Quick and efficient microplastic isolation from fatty fish tissues by surfactant-enhanced alkaline digestion

For monitoring microplastic contamination in fish tissues, tissue digestion into filterable components prior to microplastic identification and quantification should be quick and efficient, providing satisfying microplastic recoveries of relevant particle sizes. Filtration with a small pore size, necessary to target small particles, is a challenge. Some proposed protocols take several days. To improve this, a combination of surfactants (Tween (R)-20 and Triton (TM) X-100) with potassium hydroxide (KOH) and pH neutralization was used.
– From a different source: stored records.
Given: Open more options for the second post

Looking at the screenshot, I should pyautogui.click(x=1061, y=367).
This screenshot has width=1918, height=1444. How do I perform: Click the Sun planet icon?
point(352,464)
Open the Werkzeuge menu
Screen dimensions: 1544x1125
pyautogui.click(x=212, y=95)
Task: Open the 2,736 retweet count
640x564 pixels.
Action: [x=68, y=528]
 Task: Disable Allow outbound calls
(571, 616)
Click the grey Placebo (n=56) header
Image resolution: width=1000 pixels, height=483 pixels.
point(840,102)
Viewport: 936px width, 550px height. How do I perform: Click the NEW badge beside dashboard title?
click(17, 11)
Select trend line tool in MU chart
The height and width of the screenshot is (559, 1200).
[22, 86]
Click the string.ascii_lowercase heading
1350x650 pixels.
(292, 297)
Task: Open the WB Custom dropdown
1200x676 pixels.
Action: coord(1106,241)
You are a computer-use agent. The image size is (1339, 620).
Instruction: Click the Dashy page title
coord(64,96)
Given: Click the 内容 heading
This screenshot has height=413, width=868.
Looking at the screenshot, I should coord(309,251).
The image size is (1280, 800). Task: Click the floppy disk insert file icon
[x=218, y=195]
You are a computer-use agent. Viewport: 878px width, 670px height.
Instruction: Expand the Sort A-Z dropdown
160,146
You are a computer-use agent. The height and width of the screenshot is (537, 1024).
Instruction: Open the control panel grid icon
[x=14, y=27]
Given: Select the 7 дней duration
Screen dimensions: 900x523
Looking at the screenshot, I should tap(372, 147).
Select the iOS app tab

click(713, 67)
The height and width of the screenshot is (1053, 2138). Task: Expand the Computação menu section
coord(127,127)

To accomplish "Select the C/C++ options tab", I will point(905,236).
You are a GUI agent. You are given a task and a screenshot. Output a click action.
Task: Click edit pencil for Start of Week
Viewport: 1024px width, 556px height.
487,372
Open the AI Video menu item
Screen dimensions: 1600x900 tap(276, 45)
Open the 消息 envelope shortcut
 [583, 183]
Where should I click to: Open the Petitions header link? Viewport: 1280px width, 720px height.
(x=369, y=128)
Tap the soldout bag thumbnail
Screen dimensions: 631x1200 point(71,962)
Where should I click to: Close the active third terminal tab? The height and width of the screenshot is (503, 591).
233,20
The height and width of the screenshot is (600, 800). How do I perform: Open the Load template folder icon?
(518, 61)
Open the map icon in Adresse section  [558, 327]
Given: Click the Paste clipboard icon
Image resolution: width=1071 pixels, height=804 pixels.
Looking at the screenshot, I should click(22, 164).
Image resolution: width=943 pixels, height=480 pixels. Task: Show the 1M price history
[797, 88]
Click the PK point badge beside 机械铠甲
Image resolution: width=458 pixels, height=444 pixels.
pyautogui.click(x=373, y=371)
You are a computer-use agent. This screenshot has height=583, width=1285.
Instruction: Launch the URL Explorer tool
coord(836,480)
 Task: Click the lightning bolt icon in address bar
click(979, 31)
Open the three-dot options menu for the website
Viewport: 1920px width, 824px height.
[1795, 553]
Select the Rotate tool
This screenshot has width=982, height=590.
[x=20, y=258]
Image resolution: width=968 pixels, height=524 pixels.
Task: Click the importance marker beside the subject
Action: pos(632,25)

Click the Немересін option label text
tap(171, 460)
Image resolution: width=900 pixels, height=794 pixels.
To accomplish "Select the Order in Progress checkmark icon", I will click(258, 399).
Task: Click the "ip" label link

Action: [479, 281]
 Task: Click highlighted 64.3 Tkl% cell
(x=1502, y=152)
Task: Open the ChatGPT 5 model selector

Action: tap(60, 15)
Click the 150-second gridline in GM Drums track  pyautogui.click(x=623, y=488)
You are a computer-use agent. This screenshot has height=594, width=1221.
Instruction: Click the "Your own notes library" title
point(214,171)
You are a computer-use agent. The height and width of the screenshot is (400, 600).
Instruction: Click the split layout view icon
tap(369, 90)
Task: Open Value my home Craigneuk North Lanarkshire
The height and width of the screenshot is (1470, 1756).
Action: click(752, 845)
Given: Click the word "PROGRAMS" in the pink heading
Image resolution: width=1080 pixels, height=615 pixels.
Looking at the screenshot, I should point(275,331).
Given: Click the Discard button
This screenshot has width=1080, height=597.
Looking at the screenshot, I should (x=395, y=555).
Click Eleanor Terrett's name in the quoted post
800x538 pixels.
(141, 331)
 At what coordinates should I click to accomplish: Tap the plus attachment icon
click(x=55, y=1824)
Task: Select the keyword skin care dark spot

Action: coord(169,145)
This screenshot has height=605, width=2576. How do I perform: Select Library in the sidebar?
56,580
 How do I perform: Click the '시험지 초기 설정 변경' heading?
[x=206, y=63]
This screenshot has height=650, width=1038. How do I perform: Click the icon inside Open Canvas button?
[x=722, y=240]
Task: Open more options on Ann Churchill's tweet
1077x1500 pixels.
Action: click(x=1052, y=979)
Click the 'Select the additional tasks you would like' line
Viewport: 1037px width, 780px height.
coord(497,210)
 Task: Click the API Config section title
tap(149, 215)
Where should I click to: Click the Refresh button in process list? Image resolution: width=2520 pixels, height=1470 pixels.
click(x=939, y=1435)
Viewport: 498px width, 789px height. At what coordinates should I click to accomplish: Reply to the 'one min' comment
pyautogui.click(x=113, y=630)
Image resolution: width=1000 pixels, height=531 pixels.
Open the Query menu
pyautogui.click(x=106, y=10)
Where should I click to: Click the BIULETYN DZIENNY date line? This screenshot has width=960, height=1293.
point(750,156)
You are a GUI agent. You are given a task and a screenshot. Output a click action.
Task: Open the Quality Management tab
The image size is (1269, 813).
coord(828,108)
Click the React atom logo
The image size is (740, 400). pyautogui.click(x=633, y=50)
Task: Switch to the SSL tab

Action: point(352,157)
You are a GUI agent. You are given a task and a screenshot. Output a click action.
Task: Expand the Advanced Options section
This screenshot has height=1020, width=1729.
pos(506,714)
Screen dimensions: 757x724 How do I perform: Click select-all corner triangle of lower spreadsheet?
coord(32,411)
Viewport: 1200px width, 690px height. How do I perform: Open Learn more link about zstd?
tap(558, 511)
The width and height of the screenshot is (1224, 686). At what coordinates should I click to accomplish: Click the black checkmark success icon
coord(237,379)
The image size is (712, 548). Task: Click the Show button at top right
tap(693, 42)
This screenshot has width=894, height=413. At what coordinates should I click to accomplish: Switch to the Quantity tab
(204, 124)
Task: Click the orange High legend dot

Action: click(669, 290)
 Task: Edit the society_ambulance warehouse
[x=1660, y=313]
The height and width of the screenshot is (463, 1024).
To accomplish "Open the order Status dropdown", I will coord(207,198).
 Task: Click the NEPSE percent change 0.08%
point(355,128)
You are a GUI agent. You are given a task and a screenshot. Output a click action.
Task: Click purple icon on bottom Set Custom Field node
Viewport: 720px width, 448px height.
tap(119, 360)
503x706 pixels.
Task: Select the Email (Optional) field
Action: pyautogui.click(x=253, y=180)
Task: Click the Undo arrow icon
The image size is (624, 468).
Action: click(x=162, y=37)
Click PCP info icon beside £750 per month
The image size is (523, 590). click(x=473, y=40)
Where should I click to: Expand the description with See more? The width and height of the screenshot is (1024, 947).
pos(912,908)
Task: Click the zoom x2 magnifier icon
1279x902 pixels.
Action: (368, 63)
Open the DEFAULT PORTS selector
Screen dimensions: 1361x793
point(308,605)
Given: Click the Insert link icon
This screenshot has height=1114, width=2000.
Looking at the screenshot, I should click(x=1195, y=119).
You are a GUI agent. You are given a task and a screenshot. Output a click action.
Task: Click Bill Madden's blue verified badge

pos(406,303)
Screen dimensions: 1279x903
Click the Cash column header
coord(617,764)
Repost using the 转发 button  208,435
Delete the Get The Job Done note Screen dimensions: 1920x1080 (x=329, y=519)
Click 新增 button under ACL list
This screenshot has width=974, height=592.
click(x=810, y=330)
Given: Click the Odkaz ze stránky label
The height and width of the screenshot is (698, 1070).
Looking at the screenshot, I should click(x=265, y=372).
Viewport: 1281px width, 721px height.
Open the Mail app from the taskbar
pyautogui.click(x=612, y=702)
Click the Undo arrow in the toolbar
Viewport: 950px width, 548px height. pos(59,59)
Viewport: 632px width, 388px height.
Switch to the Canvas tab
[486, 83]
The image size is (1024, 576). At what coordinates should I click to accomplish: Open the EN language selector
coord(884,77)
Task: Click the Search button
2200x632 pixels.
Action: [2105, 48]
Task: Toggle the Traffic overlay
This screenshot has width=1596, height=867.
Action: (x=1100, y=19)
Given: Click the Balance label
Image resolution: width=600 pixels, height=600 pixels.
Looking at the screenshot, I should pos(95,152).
Fish bones were removed in tissue preparation prior to digestion. Recovery down to ca. 60-80 mu m worked well for PA-66, PE, PET, PP, PS and PVC. In conclusion, we developed a comparatively swift digestion protocol, enabling filtration of 100 g samples with a pore size of 10 mu m, for fish fillets with high (mackerel), intermediate (salmon, plaice) and low (cod) fat contents, fish liver, head kidney and oil samples, within 16-24 h.

Automated summary

In order to monitor microplastic contamination in fish tissues efficiently, a swift digestion protocol using a combination of surfactants and potassium hydroxide was developed. This protocol allowed for quick digestion of the tissues into filterable components, enabling identification and quantification of microplastics. The method achieved satisfactory recovery of microplastics of different particle sizes.